+++ Source material

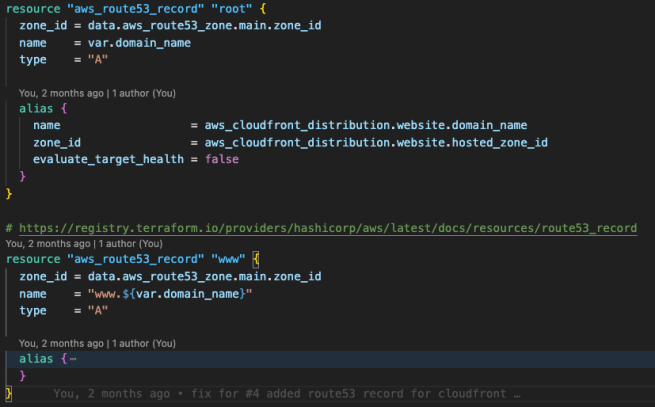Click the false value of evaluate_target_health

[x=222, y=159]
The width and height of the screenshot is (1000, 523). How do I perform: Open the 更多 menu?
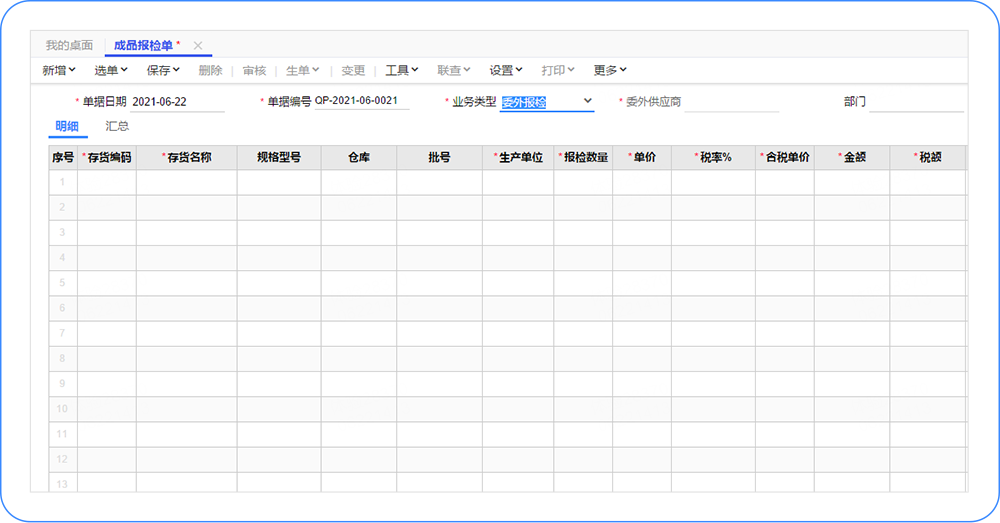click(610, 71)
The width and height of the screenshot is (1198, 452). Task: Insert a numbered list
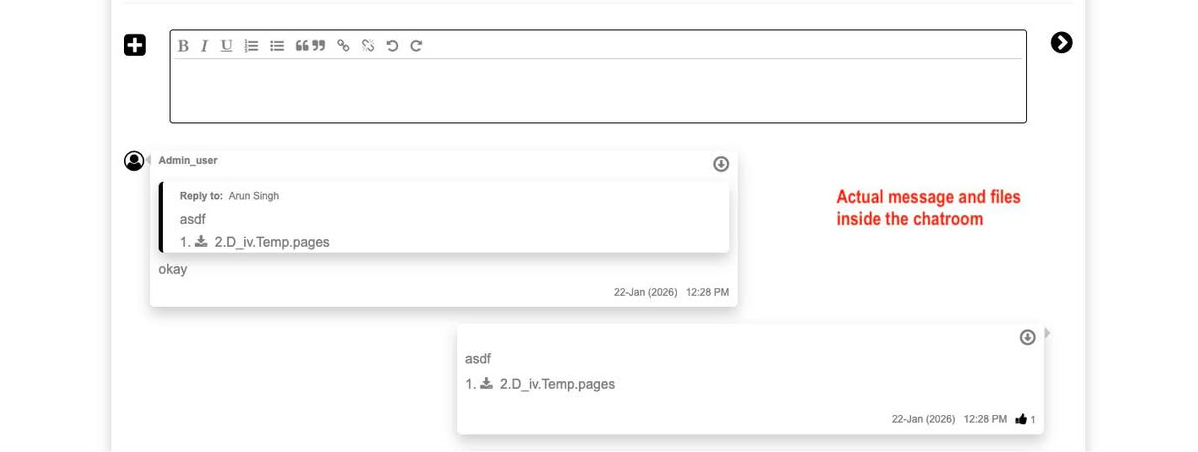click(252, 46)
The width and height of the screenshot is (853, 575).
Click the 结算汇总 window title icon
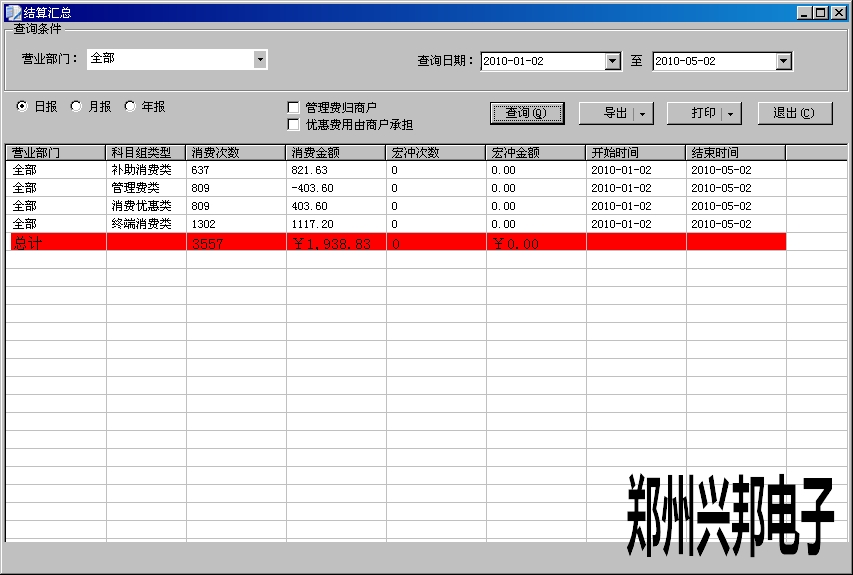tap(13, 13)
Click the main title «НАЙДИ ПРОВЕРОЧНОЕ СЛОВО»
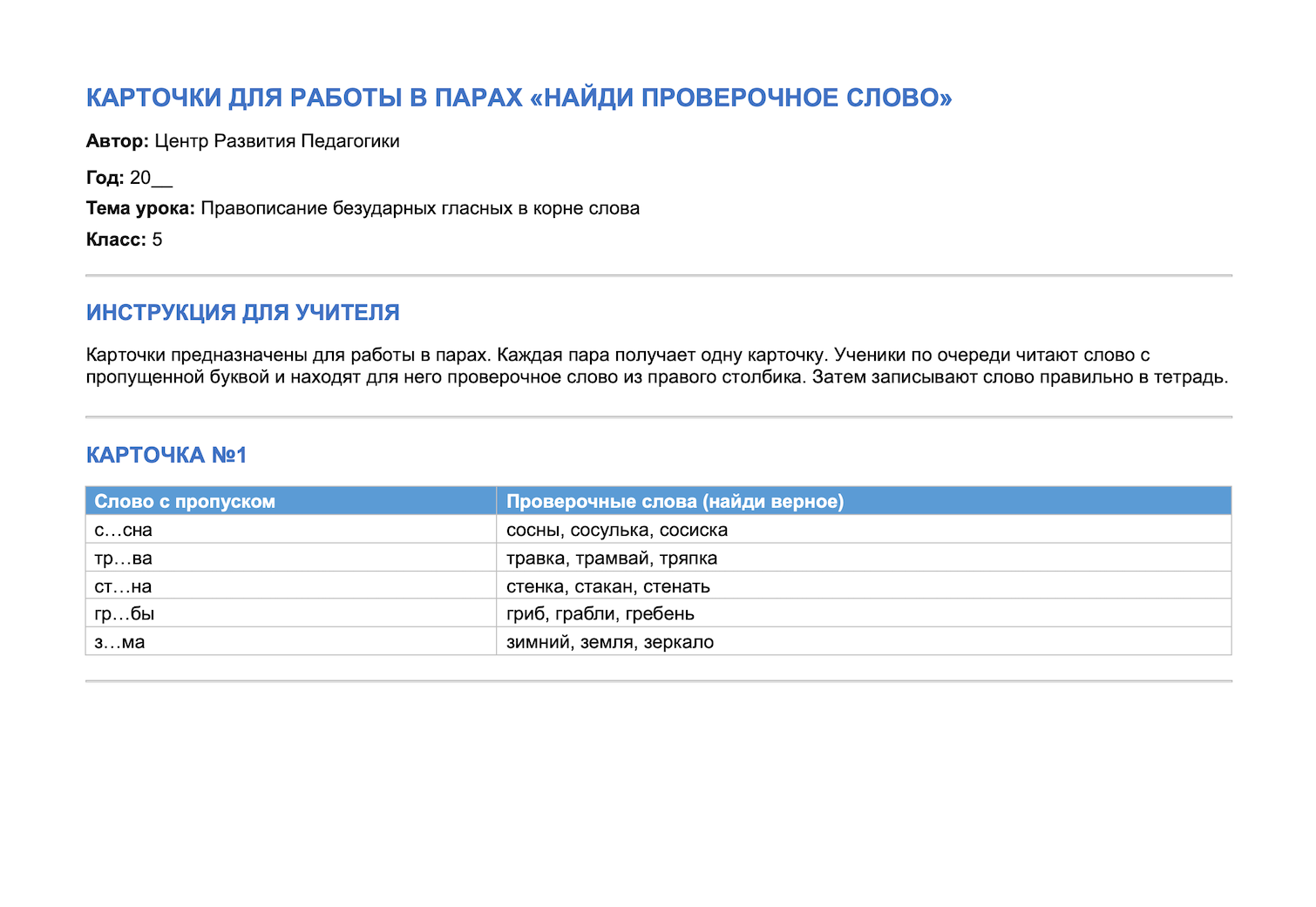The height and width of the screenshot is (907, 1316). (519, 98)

++++++

## Requirement
With the pictures left out, copy exactly the lines above from the line containing "The width and height of the screenshot is (1000, 523)." through the last line of the entries.

## Written solution
The width and height of the screenshot is (1000, 523). How do I perform: Open the 更多 menu?
click(610, 71)
The width and height of the screenshot is (1198, 452). Task: Insert a numbered list
click(252, 46)
The width and height of the screenshot is (853, 575).
Click the 结算汇总 window title icon
tap(13, 13)
Click the main title «НАЙДИ ПРОВЕРОЧНОЕ СЛОВО»
The height and width of the screenshot is (907, 1316). (519, 98)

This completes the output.